“Gli italiani nel mondo sono stati traditi da chi doveva difenderli”. È uno dei passaggi più duri dell’intervento di Tatjana Rojc, senatrice del Partito Democratico, dopo il via libera del Senato alla riforma della legge elettorale.
Rojc ha votato contro il provvedimento e accusa la maggioranza di avere approvato una legge costruita soprattutto in funzione delle prossime elezioni, senza cercare un’intesa con le opposizioni.
Rojc: “Una legge voluta dalla maggioranza perché ha paura di perdere”
Secondo la senatrice dem, il centrodestra avrebbe utilizzato tempo e risorse del Parlamento per approvare una riforma che non risponde alle priorità dei cittadini.
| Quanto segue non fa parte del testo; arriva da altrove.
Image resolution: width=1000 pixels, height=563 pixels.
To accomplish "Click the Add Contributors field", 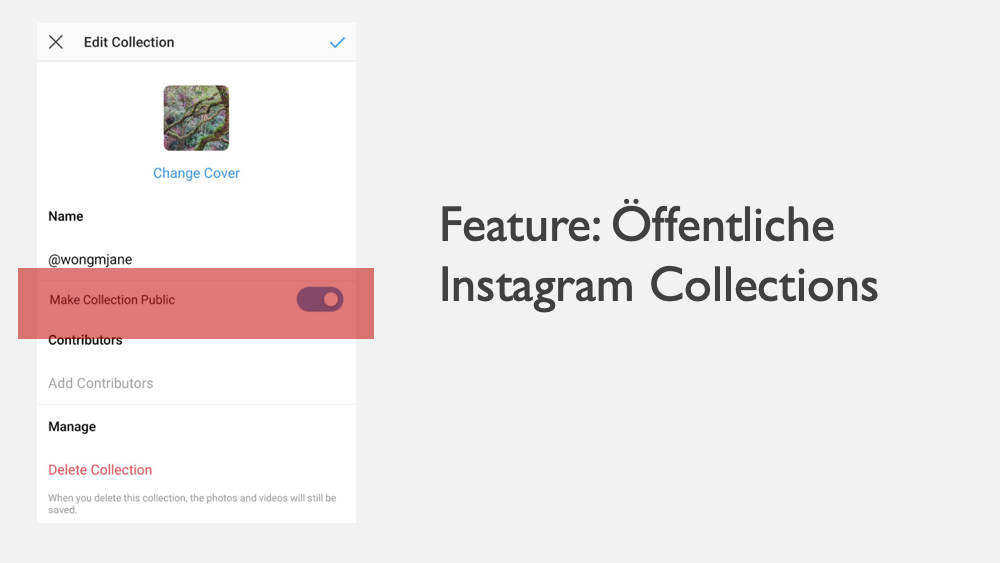I will click(101, 383).
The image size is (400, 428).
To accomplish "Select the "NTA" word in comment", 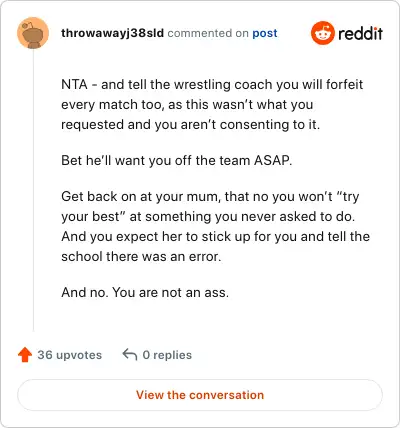I will point(74,84).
“Si sono votati una legge voluta dalla maggioranza solo per provare a garantirsi le prossime elezioni, perché hanno paura di perdere”, sostiene Rojc.
L’accusa è quella di non avere cercato neppure un accordo minimo con l’opposizione su una materia che, secondo il PD, avrebbe dovuto essere condivisa.
“In un momento in cui i cittadini avrebbero bisogno di ben altre attenzioni, sono stati persi giorni e ore in commissione e in Aula senza la volontà di raggiungere il risultato minimo di una legge elettorale condivisa con l’opposizione”, afferma.
“Una legge truffa”
Il giudizio della senatrice sulla riforma è particolarmente netto.
“È veramente una legge truffa”, dichiara Rojc, aggiungendo che, se il testo dovesse superare anche il passaggio alla Camera senza modifiche, l’Italia rischierebbe di andare al voto con quello che definisce “questo mostro”.
Da qui l’auspicio di un cambio di maggioranza e di Governo: “Speriamo di cambiare presto maggioranza e governo perché così non si regge”.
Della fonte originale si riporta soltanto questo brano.